As the convention gets set to begin in Las Vegas tomorrow, a lot of gamers will let it slide by. After all, console gamers will have no interest in what the new hardware is because theirs is already set and console gaming isn’t exactly the biggest part of this convention. A lot of PC gamers (myself included) also tend to look the other way since new hardware is not so much new and exciting as just something we know is coming due to the gradual nature of our choice device. But this year, I think there are a few participants who will make it worth our while to pay attention.

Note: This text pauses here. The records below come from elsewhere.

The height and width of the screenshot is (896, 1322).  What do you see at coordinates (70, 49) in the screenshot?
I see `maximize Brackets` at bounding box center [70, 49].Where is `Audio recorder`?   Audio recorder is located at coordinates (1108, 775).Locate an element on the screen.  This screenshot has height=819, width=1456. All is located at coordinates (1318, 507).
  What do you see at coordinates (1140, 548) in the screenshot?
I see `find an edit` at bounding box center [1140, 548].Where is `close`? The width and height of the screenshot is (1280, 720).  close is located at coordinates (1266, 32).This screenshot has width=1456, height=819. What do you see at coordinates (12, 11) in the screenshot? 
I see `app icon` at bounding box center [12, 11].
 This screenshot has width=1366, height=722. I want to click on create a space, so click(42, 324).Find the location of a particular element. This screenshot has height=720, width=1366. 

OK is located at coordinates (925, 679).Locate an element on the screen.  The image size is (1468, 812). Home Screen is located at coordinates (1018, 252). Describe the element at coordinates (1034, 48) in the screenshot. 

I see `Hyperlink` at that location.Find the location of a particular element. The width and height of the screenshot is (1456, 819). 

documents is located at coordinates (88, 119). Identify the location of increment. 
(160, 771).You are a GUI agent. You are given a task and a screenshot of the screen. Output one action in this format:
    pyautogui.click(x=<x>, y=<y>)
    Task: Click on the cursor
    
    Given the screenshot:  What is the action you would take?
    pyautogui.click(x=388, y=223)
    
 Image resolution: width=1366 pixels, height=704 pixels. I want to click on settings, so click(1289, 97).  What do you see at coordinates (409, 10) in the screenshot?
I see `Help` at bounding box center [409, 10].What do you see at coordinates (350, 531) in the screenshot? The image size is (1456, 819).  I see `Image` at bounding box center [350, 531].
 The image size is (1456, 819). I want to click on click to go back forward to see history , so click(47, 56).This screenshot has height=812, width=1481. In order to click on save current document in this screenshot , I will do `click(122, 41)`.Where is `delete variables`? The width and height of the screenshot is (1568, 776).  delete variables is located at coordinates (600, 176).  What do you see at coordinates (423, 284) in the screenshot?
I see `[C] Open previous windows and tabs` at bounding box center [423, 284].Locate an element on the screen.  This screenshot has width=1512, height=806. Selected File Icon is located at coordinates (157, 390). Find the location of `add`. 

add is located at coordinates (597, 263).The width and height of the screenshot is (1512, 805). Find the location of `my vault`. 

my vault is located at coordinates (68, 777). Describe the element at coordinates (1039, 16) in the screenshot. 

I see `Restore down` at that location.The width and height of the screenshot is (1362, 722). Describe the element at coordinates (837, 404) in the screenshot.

First and foremost, as expected, is Valve with the unveiling of the first line of Steam Machines. Currently, it is believed they have 12 companies lined up to release such a machine this year, and we will be seeing what to expect. So far we have already heard from a few companies, but according to Engadget.com, the following are going to be presented:
- Digital Storm
- Falcon Northwest
- Origin PC
- Scan Computers
We should have a better picture as early as tomorrow, but seeing as the convention is a week long and not everyone may want to talk by Valve’s side, choosing to do so on their own, time will tell when this week we get more details.
Also, towards the end of last year, Nvidia dropped a potential bombshell on the future of PC gaming with the creation of G-Sync. This new technology is designed to eliminate even the possibility of screen tearing and even improve the time it takes for your game to react to you. The reason for this is that right now, any game, platform regardless, has absolutely zero control over the refresh rate of your screen. The tearing that happens is because your screen is changing according to your game IN THE MIDDLE of your monitor/TV refreshing.
Most people associate this issue with low frame rates, but this CAN happen if you go above and beyond too as many PC monitors do today. To put it simply, more frames does NOT necessarily equal smoother display.
That’s where g-sync comes in. Nvidia has developed a technology that, when included in the monitor itself, gives the graphic card of your PC direct control of the refresh rate of the monitor. In essence, you monitor is refreshing at the command of your graphic card and so it is always in sync with your graphic card, prevent this problem from EVER occurring.
This week, we will finally see monitor producers reveal the first line of g-sync compatible monitors, so it will be time to see in public just what this can do!